The pitch deck leans heavily on the idea of scanning pet urine and blood samples for early health indicators. But the long-term vision, unsurprisingly, is to move back into the human market. Step one: trick dogs. Step two: win back Silicon Valley’s most gullible investors.
Billy Evans, the “Stealth” Founder
Billy Evans describes himself on LinkedIn as working at a “stealth startup.” Translation: “Please don’t Google my last name.” Investor materials for Haemanthus, shockingly, omit any mention of his direct connection to Elizabeth Holmes — you know, the woman who gave us fake test results, failed diagnoses, and a hit streaming series.
But don’t worry, this time it’s different. This time, the lasers are “tunable.” Because nothing says “scientific credibility” like sprinkling in a new adjective to describe the same black box Theranos was selling a decade ago.

Stored data.
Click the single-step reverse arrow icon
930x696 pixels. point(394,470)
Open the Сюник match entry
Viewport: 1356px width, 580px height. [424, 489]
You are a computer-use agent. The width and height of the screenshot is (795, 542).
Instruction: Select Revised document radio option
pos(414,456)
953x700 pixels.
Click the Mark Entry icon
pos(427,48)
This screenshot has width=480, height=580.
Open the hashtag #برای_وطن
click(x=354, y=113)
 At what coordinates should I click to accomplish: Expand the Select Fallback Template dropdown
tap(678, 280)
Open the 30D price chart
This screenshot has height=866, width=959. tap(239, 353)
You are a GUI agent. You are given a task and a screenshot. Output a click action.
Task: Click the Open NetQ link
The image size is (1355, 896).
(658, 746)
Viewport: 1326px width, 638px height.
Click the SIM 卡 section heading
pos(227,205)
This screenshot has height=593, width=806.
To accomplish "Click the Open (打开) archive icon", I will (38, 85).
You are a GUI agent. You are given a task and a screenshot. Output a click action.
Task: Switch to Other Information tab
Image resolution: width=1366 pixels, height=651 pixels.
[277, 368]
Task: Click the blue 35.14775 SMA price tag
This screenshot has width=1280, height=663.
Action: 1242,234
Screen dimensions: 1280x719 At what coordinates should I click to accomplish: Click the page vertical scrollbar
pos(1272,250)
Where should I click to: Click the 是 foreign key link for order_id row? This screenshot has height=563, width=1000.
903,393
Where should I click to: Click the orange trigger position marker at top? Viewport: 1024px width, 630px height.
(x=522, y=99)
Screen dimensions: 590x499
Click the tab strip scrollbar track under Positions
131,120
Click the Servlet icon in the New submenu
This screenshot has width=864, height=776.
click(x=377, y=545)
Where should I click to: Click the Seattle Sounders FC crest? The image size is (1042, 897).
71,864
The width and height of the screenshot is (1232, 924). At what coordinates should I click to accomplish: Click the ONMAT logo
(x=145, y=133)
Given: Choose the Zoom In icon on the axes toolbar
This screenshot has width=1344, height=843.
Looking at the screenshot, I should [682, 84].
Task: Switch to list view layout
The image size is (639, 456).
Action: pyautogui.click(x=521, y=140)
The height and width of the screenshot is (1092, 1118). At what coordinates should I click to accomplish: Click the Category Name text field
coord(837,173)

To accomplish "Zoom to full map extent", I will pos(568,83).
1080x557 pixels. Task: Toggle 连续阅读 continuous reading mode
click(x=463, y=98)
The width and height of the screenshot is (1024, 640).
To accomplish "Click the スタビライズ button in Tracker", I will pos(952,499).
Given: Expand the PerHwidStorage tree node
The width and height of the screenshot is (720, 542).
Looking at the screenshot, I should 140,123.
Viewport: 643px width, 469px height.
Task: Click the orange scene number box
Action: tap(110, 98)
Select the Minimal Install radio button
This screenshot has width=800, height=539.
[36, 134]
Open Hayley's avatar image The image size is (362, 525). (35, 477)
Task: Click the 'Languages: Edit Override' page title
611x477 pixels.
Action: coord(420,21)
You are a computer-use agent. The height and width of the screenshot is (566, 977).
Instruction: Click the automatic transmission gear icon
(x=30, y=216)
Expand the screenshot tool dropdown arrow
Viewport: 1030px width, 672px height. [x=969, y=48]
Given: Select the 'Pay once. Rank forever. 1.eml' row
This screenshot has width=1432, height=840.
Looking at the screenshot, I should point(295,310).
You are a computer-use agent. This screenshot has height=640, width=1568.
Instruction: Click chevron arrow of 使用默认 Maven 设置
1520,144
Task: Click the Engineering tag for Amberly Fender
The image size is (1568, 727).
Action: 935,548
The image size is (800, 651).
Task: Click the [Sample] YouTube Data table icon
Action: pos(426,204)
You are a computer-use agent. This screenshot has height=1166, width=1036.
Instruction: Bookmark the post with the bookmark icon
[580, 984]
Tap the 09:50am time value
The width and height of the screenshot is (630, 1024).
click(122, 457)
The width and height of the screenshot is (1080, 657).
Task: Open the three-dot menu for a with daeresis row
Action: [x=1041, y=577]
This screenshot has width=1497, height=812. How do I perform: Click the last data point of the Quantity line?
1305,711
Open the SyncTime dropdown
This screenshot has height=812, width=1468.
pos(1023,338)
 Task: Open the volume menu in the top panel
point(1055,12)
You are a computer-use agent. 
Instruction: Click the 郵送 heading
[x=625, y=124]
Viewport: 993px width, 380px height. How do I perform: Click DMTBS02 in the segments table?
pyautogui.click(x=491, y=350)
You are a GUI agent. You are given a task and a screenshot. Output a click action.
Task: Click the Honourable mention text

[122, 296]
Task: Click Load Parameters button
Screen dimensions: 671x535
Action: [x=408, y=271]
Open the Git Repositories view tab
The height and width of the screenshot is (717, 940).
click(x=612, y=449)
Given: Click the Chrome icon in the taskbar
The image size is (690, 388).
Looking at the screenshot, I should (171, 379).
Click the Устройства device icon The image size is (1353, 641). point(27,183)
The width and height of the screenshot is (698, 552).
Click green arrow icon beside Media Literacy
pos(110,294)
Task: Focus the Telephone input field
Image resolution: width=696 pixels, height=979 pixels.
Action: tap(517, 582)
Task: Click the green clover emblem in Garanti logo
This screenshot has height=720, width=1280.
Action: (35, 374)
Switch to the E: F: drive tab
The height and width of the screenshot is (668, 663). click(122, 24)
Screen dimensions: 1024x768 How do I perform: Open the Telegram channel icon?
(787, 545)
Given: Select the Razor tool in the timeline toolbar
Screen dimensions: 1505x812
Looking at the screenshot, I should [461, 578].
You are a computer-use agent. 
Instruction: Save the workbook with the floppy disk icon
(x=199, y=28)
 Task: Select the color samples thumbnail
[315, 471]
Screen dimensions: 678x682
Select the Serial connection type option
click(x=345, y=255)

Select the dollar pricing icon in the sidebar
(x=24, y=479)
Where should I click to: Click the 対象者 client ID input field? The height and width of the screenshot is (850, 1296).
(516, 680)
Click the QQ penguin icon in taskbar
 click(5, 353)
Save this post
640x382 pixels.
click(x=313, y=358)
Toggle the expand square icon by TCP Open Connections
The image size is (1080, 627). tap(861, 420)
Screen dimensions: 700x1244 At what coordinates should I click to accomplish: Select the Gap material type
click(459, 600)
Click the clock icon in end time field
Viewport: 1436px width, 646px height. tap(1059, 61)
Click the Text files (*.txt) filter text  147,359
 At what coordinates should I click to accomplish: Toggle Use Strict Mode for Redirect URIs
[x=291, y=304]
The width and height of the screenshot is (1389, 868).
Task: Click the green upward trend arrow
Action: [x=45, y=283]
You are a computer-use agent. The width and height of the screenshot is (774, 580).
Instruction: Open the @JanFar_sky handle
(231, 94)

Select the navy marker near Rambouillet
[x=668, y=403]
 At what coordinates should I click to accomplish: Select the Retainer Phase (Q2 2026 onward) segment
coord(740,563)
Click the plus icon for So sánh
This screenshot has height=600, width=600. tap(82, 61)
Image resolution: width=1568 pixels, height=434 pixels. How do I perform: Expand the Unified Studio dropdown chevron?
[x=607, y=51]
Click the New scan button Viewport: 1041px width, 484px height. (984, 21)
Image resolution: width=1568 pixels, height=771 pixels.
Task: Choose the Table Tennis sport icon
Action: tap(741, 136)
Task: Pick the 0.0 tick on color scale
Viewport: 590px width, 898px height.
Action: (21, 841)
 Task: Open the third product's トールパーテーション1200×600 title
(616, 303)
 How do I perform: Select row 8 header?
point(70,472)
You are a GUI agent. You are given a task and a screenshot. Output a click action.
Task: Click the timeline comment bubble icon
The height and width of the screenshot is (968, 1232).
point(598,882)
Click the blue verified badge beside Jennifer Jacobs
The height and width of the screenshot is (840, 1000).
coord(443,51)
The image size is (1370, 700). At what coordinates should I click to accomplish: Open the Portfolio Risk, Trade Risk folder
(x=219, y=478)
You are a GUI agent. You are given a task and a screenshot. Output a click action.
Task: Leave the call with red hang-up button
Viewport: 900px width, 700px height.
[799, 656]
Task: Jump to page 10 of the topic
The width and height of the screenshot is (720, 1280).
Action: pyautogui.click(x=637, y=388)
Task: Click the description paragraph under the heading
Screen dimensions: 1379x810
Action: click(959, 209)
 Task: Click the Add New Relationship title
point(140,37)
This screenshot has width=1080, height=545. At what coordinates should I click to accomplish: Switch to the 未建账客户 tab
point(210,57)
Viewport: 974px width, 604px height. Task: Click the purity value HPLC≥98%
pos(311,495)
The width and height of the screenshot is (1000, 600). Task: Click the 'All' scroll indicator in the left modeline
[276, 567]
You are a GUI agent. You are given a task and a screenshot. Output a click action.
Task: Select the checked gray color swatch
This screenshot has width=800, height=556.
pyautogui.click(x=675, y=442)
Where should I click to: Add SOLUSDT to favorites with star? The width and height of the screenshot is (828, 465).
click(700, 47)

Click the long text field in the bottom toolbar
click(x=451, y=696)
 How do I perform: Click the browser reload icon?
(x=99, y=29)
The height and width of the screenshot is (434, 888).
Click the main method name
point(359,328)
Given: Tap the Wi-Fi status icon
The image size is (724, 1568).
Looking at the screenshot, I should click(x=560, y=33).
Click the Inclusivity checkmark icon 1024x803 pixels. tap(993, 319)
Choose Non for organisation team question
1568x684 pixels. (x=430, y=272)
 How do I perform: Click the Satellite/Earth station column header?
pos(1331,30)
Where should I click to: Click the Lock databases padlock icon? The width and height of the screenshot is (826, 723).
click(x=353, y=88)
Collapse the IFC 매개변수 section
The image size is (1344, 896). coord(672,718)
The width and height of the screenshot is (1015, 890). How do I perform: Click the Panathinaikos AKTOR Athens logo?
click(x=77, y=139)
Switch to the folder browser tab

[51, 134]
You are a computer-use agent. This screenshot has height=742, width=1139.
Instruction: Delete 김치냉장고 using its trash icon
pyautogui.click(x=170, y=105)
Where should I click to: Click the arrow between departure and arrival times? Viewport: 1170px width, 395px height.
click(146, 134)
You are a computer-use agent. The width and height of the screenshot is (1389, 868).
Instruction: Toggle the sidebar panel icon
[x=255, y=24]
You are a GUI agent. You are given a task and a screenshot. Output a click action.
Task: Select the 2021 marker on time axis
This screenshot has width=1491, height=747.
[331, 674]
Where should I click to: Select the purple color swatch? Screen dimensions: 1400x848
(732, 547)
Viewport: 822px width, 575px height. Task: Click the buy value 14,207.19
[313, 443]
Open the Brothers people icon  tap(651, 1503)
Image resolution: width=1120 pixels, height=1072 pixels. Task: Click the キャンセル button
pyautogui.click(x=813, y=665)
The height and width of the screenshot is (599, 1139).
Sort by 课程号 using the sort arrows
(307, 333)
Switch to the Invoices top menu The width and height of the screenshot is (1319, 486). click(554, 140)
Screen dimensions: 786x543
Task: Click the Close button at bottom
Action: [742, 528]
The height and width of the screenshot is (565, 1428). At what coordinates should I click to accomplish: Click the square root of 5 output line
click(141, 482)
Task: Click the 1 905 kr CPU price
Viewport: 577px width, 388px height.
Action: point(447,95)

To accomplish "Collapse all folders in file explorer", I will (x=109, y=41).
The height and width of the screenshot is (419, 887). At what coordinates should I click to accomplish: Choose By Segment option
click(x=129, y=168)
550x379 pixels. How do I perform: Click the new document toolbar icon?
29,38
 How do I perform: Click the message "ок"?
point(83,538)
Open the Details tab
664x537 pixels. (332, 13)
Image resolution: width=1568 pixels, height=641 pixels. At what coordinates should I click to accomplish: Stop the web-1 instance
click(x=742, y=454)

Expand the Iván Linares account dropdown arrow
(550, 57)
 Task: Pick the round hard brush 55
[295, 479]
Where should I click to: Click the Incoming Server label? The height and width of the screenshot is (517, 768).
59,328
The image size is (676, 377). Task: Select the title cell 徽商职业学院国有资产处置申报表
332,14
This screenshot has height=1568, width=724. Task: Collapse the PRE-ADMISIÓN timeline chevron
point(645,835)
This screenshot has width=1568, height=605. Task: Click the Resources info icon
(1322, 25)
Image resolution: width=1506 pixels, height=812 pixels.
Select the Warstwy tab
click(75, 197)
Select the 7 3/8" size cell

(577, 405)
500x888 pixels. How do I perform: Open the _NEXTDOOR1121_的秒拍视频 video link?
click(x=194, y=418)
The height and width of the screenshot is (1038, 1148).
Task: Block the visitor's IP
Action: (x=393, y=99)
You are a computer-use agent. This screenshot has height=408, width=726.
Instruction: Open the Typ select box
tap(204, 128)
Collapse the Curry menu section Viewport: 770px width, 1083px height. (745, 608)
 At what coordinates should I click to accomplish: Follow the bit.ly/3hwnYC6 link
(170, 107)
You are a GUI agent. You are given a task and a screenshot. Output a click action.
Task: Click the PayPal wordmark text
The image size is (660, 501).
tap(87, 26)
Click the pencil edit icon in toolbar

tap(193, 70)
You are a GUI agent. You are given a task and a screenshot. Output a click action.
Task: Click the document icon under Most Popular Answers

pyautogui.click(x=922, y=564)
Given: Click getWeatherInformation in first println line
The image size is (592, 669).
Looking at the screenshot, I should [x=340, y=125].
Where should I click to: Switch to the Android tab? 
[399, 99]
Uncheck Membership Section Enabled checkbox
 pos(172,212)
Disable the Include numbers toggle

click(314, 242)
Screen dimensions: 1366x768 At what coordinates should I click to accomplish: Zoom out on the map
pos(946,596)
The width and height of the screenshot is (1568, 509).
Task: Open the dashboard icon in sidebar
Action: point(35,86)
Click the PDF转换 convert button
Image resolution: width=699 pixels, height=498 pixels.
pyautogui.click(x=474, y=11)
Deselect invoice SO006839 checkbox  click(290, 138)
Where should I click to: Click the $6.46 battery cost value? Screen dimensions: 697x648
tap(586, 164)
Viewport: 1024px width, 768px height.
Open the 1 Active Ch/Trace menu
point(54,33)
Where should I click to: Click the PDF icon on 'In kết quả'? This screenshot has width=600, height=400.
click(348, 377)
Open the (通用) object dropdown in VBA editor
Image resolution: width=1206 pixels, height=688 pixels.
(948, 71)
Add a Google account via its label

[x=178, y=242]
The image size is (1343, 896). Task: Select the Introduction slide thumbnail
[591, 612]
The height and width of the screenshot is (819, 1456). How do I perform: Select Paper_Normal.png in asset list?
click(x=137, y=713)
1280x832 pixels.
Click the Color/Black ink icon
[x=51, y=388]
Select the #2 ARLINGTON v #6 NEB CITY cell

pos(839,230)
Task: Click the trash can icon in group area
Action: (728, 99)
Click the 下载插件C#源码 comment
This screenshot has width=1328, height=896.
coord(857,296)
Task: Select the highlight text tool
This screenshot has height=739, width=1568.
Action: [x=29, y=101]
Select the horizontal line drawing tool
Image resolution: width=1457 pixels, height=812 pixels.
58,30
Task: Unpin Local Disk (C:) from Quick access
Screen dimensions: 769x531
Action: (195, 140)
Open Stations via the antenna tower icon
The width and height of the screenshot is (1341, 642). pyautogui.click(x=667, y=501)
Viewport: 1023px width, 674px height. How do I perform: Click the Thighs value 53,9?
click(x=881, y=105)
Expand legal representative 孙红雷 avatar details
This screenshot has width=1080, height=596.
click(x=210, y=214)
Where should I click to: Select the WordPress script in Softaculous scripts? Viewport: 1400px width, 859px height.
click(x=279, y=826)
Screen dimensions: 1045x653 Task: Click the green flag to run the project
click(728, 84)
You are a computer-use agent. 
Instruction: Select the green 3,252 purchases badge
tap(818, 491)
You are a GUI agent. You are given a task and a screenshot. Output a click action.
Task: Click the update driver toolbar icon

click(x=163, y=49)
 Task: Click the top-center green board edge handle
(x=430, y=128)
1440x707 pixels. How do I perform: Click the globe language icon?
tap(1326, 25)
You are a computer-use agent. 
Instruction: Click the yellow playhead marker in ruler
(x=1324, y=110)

TASK REQUIREMENTS.
• A. Render this sentence from the Haemanthus article into Spanish: "But the long-term vision, unsurprisingly, is to move back into the human market."
• B. State whether each statement agrees with the Haemanthus article, answering yes or no and quoting the words that decide it: (i) The pitch deck relies heavily on scanning pet urine and blood samples. (ii) Investor materials for Haemanthus mention Billy Evans's direct connection to Elizabeth Holmes. (iii) Billy Evans describes himself on LinkedIn as working at a stealth startup.
• C. Proceed with the Haemanthus article, picking up after its final sentence.
The items bear no relation to the Haemanthus article.

RESULTS OF THE EXERCISE.
• A. Pero la visión a largo plazo, como era de esperar, es volver al mercado humano.

• B.
(i) Yes: "The pitch deck leans heavily on the idea of scanning pet urine and blood samples for early health indicators."
(ii) No: "Investor materials for Haemanthus, shockingly, omit any mention of his direct connection to Elizabeth Holmes"
(iii) Yes: "Billy Evans describes himself on LinkedIn as working at a “stealth startup.”"

• C.
The investor presentation reportedly promises a future where Haemanthus builds a stamp-sized wearable capable of detecting infections, hormone changes, and even cancer with just a wave of a wand and the press of a touchscreen. No need for clinical trials, peer-reviewed research, or — God forbid — scientific validation. Just vibes, venture capital, and a lot of misplaced optimism.
Some Investors Actually Said “No”
To be fair, not everyone in Silicon Valley is buying what Billy’s selling. VC James Breyer, who already dodged the Theranos bullet twice, passed on Haemanthus, citing something radical called “scientific defensibility.” Others, including Michael Dell’s investment firm, also took a hard pass.
But somewhere out there, someone with a crypto wallet, a Labradoodle, and a trust fund is probably writing a check. Because in the Valley, no idea is too absurd as long as the founder says “AI” or “laser” enough times per slide.
The Irony Is Almost Too Much
The Haemanthus origin story feels less like cutting-edge biotech and more like an SNL sketch rejected for being too obvious. Imagine: the spiritual sequel to The Dropout, except the lead isn’t in a black turtleneck whispering about “changing the world.” He’s in a Patagonia vest, holding a PowerPoint that basically says: “This time, we’ll start with dogs.”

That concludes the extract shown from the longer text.